:: Source extract ::
Track Reviews // Sheer Mag - Distant Call


1st Single from Distant Call (Wilsuns RC, 19th June 2019)

Rock revivalists Sheer Mag have roared back into view like a Vincent Black Lightning over the Philadelphia horizon; announcing their sophomore album Distant Call with lead single Blood From A Stone.

2017’s debut Need to Feel Your Love delivered in chrome, leather and denim on the momentum of their 3 EP build up, bassist Hart Seely’s production fleshing out their garage grit into a dynamic mix of hard rock, power pop and proto metal – a blend they’re still intoxicating us with on this new cut.

Tina Halladay remains unmatched – wrenching her bleeding heart out through her peerless vocal cords. But there’s an ineffable personal and social awareness in her lyrics of defiant loneliness, hard struggle and modern dispossession that recalls ‘Say Goodbye to Sophie Scholl’ and ‘Expect the Bayonet’, highlights from the first record.

The guitars have the devastating crunch of Ritchie Blackmore, Thin Lizzy and their glam rock scions but it’s a less brash, riff-led tune enlisting cooing backing vocals and jangly, Rickenbacker guitar lines like ‘60s-era Byrds.

:: Supplied material ::
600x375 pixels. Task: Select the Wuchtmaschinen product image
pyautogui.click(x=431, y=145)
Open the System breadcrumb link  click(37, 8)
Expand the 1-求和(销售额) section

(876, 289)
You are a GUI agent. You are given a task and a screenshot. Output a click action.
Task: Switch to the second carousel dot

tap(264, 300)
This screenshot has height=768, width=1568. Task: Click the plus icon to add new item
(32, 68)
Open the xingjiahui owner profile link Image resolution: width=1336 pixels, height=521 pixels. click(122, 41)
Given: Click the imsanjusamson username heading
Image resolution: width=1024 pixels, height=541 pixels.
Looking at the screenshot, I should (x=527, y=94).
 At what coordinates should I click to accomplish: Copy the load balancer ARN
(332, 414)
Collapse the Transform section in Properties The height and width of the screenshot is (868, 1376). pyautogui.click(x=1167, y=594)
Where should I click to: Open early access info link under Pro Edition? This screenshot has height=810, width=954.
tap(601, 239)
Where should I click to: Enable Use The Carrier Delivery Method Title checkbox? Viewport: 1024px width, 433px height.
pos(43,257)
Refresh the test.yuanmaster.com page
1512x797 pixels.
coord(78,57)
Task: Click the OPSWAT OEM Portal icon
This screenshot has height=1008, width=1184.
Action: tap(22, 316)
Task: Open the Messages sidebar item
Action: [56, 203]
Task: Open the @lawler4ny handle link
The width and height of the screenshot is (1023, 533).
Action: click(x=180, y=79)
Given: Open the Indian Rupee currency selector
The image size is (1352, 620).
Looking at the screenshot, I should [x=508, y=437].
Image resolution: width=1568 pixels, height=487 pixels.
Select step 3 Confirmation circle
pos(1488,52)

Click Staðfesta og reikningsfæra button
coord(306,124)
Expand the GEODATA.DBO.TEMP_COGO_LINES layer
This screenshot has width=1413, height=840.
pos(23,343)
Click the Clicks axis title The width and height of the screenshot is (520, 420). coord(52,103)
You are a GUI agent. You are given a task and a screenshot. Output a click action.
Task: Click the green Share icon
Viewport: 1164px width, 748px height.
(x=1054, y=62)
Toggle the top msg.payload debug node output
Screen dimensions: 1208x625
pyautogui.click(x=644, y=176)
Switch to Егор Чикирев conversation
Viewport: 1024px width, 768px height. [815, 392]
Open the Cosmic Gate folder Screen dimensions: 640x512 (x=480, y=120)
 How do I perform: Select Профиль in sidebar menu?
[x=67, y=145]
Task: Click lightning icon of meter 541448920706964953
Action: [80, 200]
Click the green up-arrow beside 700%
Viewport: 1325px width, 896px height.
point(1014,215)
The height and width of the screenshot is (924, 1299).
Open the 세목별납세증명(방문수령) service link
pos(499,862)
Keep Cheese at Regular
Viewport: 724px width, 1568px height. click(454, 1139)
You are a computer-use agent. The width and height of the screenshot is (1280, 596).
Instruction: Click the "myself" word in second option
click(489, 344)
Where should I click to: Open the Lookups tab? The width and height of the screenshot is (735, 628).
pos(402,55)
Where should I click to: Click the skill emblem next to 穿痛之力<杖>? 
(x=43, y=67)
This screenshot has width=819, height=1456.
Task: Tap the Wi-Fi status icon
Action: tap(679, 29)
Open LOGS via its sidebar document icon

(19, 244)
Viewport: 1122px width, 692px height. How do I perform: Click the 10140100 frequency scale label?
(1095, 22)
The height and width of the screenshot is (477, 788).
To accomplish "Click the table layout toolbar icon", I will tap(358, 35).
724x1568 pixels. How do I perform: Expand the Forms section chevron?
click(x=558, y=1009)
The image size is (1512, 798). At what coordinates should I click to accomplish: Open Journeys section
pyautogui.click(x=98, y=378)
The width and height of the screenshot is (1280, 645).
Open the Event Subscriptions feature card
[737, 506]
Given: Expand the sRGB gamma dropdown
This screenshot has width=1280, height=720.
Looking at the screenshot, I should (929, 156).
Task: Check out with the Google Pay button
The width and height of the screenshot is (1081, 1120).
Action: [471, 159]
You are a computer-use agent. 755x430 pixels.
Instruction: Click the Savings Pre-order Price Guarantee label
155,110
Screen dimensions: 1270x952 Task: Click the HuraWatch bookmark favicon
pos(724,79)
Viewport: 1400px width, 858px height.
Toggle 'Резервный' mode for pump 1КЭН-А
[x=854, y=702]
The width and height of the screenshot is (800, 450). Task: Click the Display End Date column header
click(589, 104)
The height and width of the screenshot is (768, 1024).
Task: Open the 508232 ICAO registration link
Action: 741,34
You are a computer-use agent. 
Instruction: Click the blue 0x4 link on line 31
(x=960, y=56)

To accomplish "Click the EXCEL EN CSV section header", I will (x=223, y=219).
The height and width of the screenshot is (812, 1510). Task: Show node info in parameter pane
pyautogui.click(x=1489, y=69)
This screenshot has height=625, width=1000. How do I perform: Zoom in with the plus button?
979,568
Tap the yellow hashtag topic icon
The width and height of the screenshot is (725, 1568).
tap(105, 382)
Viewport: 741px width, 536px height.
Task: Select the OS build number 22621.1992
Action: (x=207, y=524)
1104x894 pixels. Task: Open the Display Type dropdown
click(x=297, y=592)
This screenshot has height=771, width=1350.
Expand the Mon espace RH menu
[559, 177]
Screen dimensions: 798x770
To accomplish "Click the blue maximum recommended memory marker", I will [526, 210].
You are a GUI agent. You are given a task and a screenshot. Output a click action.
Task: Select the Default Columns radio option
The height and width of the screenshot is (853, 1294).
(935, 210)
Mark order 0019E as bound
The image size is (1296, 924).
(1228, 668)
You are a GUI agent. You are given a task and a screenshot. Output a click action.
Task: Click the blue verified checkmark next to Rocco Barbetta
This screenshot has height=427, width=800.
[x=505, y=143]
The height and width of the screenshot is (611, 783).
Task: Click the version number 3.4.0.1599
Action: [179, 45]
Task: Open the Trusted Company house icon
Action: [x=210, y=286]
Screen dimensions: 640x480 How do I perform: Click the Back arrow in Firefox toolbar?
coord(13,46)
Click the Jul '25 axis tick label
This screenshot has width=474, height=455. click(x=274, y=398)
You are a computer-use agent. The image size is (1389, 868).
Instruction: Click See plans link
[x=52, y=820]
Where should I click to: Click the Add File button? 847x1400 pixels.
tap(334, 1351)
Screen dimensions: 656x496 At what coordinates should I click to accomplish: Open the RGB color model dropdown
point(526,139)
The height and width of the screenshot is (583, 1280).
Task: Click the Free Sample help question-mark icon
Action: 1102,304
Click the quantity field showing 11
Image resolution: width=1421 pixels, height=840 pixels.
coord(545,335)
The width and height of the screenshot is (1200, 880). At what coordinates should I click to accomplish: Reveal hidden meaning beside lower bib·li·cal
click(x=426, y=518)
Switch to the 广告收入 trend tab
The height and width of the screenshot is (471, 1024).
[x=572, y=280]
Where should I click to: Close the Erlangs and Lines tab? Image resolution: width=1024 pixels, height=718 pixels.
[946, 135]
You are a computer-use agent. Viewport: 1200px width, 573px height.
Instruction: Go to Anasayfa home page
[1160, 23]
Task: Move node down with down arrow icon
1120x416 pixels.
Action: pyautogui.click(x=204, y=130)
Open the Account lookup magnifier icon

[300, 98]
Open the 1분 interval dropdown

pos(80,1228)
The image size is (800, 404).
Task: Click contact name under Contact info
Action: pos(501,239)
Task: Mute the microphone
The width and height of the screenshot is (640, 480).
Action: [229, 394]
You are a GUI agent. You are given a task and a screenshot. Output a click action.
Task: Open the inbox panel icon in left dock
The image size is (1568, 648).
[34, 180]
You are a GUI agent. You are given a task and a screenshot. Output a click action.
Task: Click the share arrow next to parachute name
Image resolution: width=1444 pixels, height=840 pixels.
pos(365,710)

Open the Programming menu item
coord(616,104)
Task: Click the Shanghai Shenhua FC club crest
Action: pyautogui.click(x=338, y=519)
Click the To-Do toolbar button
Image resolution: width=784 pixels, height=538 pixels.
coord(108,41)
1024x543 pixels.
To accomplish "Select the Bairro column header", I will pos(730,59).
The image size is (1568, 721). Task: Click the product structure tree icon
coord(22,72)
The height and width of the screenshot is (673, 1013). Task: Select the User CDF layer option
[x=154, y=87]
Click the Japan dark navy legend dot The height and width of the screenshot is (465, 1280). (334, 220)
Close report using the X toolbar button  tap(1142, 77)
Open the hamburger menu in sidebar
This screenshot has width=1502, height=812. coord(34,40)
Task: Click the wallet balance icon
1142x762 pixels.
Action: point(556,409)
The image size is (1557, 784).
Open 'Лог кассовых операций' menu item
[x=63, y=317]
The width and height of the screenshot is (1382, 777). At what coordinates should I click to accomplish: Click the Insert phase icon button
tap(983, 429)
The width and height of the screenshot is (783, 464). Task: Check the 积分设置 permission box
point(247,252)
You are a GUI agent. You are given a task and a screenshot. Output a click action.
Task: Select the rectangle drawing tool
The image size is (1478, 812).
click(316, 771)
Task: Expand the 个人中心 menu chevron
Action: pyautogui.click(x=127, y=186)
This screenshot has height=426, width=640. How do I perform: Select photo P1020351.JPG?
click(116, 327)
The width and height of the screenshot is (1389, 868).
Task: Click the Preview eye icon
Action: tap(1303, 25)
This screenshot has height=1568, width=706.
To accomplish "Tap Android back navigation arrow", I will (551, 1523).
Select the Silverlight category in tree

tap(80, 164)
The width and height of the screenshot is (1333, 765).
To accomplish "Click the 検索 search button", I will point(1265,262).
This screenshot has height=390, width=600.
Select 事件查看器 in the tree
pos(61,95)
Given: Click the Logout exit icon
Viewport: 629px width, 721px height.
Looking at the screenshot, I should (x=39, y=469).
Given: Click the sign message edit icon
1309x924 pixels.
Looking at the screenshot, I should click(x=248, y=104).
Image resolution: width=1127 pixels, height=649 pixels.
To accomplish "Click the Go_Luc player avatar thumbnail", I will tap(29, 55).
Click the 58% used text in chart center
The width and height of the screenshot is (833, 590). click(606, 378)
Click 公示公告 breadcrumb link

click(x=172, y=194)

:: To be done ::
#1 In the entries, repeat word for word the stretch from the line containing "Close report using" through the line containing "[x=63, y=317]".
#2 Carry on the Sheer Mag track review from the point where it stops.

:: Responses ::
#1
Close report using the X toolbar button  tap(1142, 77)
Open the hamburger menu in sidebar
This screenshot has width=1502, height=812. coord(34,40)
Task: Click the wallet balance icon
1142x762 pixels.
Action: point(556,409)
The image size is (1557, 784).
Open 'Лог кассовых операций' menu item
[x=63, y=317]

#2
Robert Beatty’s artwork (known for covers for Tame Impala, U.S Girls and Ariel Pink) is even more the lysergic dream of a sci-fi paperback illustrator than its predecessor, alluding to the cyberpunk dreamscapes of Philip K. Dick and Ursula K. Le Guin.

It’s the hard shell of spit and dirt which fans know and expect, but it contains a warmer core of introspection in it’s sticky, tender centre. This is rock music staking its claim to the stage it drunkenly stumbled off years ago, like contemporaries including Idles and King Gizzard and the Lizard Wizzard, Sheer Mag are doing it with a developed conscience in a fucked world. Two years on from their debut they say they’ve been waiting to write these songs since [they] started the band” and, by the sounds of this single, it will have been worth the wait on both counts.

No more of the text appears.